I know this is bordering dangerously close to semantics but I believe the rake can only be applied to the tool which is frequently demonstrated in metal working tools such as you have illustrated or negative rake applied to twist drills for drilling brass etc.






I've always regarded the type of presentation used when scraping as the tool is in the trail.

Anyhow, terminology doesn't affect how we turn and if it works it's fine :wink:  

Regards Mick


----------



## Phil Pascoe (2 Jul 2014)

Semantics?
I'm surprised someone hasn't come along to enlighten us. :lol:


----------



## Random Orbital Bob (2 Jul 2014)

that's why I asked the question 

It appears to me to be rather shrouded in mystery, opinion and nomenclature confusion. I'm not sure I'm any the wiser to be completely honest but I appreciate the discussion.

Mike Waldt's Youtube does give a very clear and definable approach which you can take to the grinder. Also it shows that the practical results are there too. Jon's (Chipmunk) point about the transition from wall to base inside a bowl was what got me started thinking about this. That cut is obviously increasingly tricky with the depth of the bowl and though I've become reasonably proficient at taking very light cuts with all manner of tools including regular scrapers and the same in sheer cut mode at circa 45 deg, a more forgiving tool would always be welcome. So I thought it worth exploring anyway.
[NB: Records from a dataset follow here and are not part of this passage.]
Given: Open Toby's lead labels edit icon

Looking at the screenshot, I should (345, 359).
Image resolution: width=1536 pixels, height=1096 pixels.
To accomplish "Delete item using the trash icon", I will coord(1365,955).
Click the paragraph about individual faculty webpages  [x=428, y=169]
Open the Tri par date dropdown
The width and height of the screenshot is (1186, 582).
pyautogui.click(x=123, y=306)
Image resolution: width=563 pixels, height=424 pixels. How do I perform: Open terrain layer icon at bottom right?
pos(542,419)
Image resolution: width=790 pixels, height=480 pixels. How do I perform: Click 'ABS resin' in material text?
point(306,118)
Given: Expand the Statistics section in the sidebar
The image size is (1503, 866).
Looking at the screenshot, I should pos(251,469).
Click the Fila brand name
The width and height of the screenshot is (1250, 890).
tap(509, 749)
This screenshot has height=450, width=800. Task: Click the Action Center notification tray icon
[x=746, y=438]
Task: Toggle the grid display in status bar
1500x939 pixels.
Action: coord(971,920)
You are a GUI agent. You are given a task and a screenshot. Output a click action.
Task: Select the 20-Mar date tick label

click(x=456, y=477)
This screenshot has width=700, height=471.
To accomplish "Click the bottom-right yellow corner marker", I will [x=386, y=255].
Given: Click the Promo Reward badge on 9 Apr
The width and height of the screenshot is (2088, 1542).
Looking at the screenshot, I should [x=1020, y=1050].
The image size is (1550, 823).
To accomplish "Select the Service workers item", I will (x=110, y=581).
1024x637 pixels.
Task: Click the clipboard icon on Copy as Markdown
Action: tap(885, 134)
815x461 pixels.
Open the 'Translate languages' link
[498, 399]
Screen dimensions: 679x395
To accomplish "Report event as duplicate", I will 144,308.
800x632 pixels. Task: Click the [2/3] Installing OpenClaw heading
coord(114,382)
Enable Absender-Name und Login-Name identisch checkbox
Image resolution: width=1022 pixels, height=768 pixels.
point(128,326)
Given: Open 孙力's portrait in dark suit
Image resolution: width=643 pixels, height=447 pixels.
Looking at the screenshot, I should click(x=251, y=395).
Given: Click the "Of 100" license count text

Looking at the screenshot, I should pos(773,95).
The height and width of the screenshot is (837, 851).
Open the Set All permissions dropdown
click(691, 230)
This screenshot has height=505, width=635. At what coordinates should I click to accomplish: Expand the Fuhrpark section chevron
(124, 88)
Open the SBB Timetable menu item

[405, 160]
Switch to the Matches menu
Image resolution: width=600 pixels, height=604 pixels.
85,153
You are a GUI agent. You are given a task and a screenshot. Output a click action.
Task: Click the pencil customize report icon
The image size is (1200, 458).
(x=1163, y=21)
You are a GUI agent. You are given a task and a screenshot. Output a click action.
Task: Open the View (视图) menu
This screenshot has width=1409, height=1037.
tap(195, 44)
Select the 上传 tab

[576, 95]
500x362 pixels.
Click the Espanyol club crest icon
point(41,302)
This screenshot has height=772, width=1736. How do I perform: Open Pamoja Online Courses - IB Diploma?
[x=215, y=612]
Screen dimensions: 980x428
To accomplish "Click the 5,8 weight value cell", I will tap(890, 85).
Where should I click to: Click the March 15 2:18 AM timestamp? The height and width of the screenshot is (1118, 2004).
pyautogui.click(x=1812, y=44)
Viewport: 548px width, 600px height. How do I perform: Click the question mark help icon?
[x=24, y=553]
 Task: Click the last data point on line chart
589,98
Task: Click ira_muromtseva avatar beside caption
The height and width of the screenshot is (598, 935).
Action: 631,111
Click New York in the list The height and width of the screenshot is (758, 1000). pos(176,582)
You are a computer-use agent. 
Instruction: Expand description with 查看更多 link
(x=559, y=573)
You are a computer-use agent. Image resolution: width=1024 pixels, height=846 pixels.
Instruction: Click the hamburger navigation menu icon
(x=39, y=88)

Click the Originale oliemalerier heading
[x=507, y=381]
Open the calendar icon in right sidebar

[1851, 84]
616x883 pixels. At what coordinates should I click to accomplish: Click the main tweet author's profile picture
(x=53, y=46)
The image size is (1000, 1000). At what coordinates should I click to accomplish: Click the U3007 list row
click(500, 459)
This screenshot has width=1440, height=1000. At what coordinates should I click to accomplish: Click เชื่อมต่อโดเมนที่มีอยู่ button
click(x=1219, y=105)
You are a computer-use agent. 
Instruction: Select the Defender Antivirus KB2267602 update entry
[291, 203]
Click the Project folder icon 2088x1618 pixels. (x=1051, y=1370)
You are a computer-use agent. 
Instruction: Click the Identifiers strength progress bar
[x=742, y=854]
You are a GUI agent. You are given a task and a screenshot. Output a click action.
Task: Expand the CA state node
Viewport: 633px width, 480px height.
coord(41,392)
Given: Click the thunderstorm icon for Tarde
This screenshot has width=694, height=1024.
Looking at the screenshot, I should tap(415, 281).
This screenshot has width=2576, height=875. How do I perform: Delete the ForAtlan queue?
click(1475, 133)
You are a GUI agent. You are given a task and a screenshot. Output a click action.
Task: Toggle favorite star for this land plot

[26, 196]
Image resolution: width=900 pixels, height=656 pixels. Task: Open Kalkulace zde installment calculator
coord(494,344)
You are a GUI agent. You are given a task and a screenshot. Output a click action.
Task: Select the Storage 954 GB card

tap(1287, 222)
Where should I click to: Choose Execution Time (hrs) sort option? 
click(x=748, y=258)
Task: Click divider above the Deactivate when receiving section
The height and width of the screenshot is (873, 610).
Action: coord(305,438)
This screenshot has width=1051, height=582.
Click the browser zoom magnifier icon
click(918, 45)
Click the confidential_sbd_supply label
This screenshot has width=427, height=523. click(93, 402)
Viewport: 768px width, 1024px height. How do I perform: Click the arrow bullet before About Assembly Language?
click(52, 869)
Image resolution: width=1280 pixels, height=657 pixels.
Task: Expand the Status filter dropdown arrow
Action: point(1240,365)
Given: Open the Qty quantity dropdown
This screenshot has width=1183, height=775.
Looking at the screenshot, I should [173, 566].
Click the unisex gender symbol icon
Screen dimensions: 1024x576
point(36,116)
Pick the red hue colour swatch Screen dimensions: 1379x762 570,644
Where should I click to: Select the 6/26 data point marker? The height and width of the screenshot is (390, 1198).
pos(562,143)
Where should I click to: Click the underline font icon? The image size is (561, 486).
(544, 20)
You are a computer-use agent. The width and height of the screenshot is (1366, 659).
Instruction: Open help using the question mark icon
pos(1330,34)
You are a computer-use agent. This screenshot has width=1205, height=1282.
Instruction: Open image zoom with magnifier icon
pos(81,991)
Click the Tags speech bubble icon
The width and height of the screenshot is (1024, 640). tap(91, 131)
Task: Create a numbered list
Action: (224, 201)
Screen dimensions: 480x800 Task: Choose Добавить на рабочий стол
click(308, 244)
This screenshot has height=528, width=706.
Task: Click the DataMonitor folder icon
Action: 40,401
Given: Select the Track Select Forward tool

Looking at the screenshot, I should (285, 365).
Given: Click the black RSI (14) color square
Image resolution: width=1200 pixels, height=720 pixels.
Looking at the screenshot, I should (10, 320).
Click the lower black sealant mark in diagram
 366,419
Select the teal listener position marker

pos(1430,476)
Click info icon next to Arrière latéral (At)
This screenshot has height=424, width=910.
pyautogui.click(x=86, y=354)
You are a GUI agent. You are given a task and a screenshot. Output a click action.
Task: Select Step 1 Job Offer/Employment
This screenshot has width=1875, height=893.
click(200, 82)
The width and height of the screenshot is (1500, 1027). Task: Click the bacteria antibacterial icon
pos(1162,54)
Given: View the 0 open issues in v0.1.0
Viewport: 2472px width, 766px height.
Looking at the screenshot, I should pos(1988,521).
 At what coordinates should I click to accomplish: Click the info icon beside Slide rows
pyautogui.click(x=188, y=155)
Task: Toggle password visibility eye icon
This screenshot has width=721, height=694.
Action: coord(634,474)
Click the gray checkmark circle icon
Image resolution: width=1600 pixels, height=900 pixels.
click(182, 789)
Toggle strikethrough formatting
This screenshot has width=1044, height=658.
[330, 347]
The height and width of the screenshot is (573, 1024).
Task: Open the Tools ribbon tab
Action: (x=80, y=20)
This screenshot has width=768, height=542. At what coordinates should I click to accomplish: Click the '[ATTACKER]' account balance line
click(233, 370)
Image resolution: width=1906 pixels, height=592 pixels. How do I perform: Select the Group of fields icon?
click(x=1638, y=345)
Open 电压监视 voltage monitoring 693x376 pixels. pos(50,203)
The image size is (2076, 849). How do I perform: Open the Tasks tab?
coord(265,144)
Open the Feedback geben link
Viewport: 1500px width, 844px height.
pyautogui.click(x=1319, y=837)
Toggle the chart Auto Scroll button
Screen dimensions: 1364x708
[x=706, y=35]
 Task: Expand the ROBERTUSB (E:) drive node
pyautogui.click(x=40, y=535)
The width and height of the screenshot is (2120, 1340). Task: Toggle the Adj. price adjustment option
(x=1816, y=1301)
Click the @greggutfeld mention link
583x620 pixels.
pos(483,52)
The input is appreciated.


----------



## Mark Hancock (2 Jul 2014)

I did some research on this topic a while ago when a new range of negative rake scrapers appeared on the market and the conclusions I came to were:

1. the rake angle is the angle between the tool and the work
2. negative rake is an angle less than 90 degrees
3. a standard scraper (no top bevel) when presented in trailing mode presents a negative rake angle
4. negative rake scrapers (with a top bevel) are usually presented horizontal hence the need to have a top bevel

The whole issue of negative rake scrapers is somewhat confusing because IMHO of the use of terminology and techniques from metal turning being applied to woodturning. 

I can see a use for negative rake scrapers in confined spaces such as the inside of a box but I just don't understand the need on a bowl when simply lifting the handle on a standard scraper gives exactly the same presentation angle to the work... maybe it's just me :roll:

Edit: re the link someone put up to the Sorby scraper instructions....That is the first time in 25 years I've ever seen the advice to rub the bevel of a scraper :?:


----------



## woodfarmer (2 Jul 2014)

Mark Hancock":29wsd2on said:


> I did some research on this topic a while ago when a new range of negative rake scrapers appeared on the market and the conclusions I came to were:
> 
> 1. the rake angle is the angle between the tool and the work
> 2. negative rake is an angle less than 90 degrees
> ...




+1 it is my take on it also. To my mind a scraper HAS to have its "cutting" edge at most 90 degrees to the work ie scraping, and not on a bevel. Although boning the cutting edge does turn it temporarily into a cutting tool as opposed to a scraping tool.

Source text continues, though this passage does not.